-------- Input --------

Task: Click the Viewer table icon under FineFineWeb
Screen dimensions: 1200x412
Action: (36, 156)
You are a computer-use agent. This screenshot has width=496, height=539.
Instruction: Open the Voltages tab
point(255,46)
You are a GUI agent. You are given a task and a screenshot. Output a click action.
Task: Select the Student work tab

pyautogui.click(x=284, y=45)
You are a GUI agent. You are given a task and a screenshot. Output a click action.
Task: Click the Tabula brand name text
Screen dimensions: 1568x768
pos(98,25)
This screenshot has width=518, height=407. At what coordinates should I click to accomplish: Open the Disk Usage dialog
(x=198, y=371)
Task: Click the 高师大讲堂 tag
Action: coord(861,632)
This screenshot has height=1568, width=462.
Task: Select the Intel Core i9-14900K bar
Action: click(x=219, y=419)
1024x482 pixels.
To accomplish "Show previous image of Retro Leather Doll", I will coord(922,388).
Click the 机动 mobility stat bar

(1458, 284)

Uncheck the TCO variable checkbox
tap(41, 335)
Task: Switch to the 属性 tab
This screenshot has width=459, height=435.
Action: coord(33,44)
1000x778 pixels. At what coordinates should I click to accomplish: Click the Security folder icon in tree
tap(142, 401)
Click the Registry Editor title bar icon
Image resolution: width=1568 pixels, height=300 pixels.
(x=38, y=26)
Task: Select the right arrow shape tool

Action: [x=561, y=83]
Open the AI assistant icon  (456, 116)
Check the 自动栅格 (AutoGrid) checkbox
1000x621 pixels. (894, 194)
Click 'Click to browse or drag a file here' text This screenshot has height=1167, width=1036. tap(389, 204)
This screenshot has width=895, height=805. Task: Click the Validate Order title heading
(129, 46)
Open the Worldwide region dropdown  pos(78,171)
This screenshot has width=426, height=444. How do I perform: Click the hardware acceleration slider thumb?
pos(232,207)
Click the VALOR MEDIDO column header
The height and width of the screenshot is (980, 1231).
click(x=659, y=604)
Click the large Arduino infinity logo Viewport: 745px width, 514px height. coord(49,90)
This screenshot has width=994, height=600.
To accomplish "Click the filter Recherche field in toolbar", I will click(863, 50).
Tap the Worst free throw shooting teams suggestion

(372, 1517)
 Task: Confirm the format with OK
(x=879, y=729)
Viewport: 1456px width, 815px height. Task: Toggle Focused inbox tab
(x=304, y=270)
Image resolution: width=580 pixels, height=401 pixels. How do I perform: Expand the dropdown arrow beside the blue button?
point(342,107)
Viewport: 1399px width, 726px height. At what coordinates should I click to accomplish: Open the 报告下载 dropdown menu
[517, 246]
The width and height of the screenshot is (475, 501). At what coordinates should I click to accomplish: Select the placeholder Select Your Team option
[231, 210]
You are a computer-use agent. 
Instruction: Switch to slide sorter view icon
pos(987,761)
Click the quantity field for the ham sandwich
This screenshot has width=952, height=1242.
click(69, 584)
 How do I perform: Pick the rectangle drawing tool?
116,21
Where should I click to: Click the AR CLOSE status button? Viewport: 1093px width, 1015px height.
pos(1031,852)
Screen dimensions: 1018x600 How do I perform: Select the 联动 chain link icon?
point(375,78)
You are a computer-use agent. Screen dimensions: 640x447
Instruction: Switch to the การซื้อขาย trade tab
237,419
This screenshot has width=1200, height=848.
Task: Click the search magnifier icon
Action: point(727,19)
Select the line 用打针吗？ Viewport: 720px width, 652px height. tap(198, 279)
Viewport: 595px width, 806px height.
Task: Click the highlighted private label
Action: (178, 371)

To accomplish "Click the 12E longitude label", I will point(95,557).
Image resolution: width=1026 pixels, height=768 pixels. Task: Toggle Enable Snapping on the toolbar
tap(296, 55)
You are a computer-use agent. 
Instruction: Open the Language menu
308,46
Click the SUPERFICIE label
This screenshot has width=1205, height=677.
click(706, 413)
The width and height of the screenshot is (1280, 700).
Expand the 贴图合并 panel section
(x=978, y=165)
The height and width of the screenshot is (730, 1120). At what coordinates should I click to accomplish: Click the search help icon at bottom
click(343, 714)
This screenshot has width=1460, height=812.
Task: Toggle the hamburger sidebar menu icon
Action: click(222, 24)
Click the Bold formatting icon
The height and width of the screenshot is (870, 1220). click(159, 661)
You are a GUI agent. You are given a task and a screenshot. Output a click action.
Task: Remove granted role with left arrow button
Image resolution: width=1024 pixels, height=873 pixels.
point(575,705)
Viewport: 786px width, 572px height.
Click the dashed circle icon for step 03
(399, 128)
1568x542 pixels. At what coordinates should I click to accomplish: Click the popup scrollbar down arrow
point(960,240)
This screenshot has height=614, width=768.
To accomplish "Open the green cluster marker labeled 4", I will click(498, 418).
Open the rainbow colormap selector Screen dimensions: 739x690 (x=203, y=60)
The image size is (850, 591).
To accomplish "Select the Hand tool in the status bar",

--------

* [What needs to be done]: Word for word, repeat each line of the listing.

* [Your solution]:
Task: Click the Viewer table icon under FineFineWeb
Screen dimensions: 1200x412
Action: (36, 156)
You are a computer-use agent. This screenshot has width=496, height=539.
Instruction: Open the Voltages tab
point(255,46)
You are a GUI agent. You are given a task and a screenshot. Output a click action.
Task: Select the Student work tab

pyautogui.click(x=284, y=45)
You are a GUI agent. You are given a task and a screenshot. Output a click action.
Task: Click the Tabula brand name text
Screen dimensions: 1568x768
pos(98,25)
This screenshot has width=518, height=407. At what coordinates should I click to accomplish: Open the Disk Usage dialog
(x=198, y=371)
Task: Click the 高师大讲堂 tag
Action: coord(861,632)
This screenshot has height=1568, width=462.
Task: Select the Intel Core i9-14900K bar
Action: click(x=219, y=419)
1024x482 pixels.
To accomplish "Show previous image of Retro Leather Doll", I will coord(922,388).
Click the 机动 mobility stat bar

(1458, 284)

Uncheck the TCO variable checkbox
tap(41, 335)
Task: Switch to the 属性 tab
This screenshot has width=459, height=435.
Action: coord(33,44)
1000x778 pixels. At what coordinates should I click to accomplish: Click the Security folder icon in tree
tap(142, 401)
Click the Registry Editor title bar icon
Image resolution: width=1568 pixels, height=300 pixels.
(x=38, y=26)
Task: Select the right arrow shape tool

Action: [x=561, y=83]
Open the AI assistant icon  (456, 116)
Check the 自动栅格 (AutoGrid) checkbox
1000x621 pixels. (894, 194)
Click 'Click to browse or drag a file here' text This screenshot has height=1167, width=1036. tap(389, 204)
This screenshot has width=895, height=805. Task: Click the Validate Order title heading
(129, 46)
Open the Worldwide region dropdown  pos(78,171)
This screenshot has width=426, height=444. How do I perform: Click the hardware acceleration slider thumb?
pos(232,207)
Click the VALOR MEDIDO column header
The height and width of the screenshot is (980, 1231).
click(x=659, y=604)
Click the large Arduino infinity logo Viewport: 745px width, 514px height. coord(49,90)
This screenshot has width=994, height=600.
To accomplish "Click the filter Recherche field in toolbar", I will click(863, 50).
Tap the Worst free throw shooting teams suggestion

(372, 1517)
 Task: Confirm the format with OK
(x=879, y=729)
Viewport: 1456px width, 815px height. Task: Toggle Focused inbox tab
(x=304, y=270)
Image resolution: width=580 pixels, height=401 pixels. How do I perform: Expand the dropdown arrow beside the blue button?
point(342,107)
Viewport: 1399px width, 726px height. At what coordinates should I click to accomplish: Open the 报告下载 dropdown menu
[517, 246]
The width and height of the screenshot is (475, 501). At what coordinates should I click to accomplish: Select the placeholder Select Your Team option
[231, 210]
You are a computer-use agent. 
Instruction: Switch to slide sorter view icon
pos(987,761)
Click the quantity field for the ham sandwich
This screenshot has width=952, height=1242.
click(69, 584)
 How do I perform: Pick the rectangle drawing tool?
116,21
Where should I click to: Click the AR CLOSE status button? Viewport: 1093px width, 1015px height.
pos(1031,852)
Screen dimensions: 1018x600 How do I perform: Select the 联动 chain link icon?
point(375,78)
You are a computer-use agent. Screen dimensions: 640x447
Instruction: Switch to the การซื้อขาย trade tab
237,419
This screenshot has width=1200, height=848.
Task: Click the search magnifier icon
Action: point(727,19)
Select the line 用打针吗？ Viewport: 720px width, 652px height. tap(198, 279)
Viewport: 595px width, 806px height.
Task: Click the highlighted private label
Action: (178, 371)

To accomplish "Click the 12E longitude label", I will point(95,557).
Image resolution: width=1026 pixels, height=768 pixels. Task: Toggle Enable Snapping on the toolbar
tap(296, 55)
You are a computer-use agent. 
Instruction: Open the Language menu
308,46
Click the SUPERFICIE label
This screenshot has width=1205, height=677.
click(706, 413)
The width and height of the screenshot is (1280, 700).
Expand the 贴图合并 panel section
(x=978, y=165)
The height and width of the screenshot is (730, 1120). At what coordinates should I click to accomplish: Click the search help icon at bottom
click(343, 714)
This screenshot has width=1460, height=812.
Task: Toggle the hamburger sidebar menu icon
Action: click(222, 24)
Click the Bold formatting icon
The height and width of the screenshot is (870, 1220). click(159, 661)
You are a GUI agent. You are given a task and a screenshot. Output a click action.
Task: Remove granted role with left arrow button
Image resolution: width=1024 pixels, height=873 pixels.
point(575,705)
Viewport: 786px width, 572px height.
Click the dashed circle icon for step 03
(399, 128)
1568x542 pixels. At what coordinates should I click to accomplish: Click the popup scrollbar down arrow
point(960,240)
This screenshot has height=614, width=768.
To accomplish "Open the green cluster marker labeled 4", I will click(498, 418).
Open the rainbow colormap selector Screen dimensions: 739x690 (x=203, y=60)
The image size is (850, 591).
To accomplish "Select the Hand tool in the status bar",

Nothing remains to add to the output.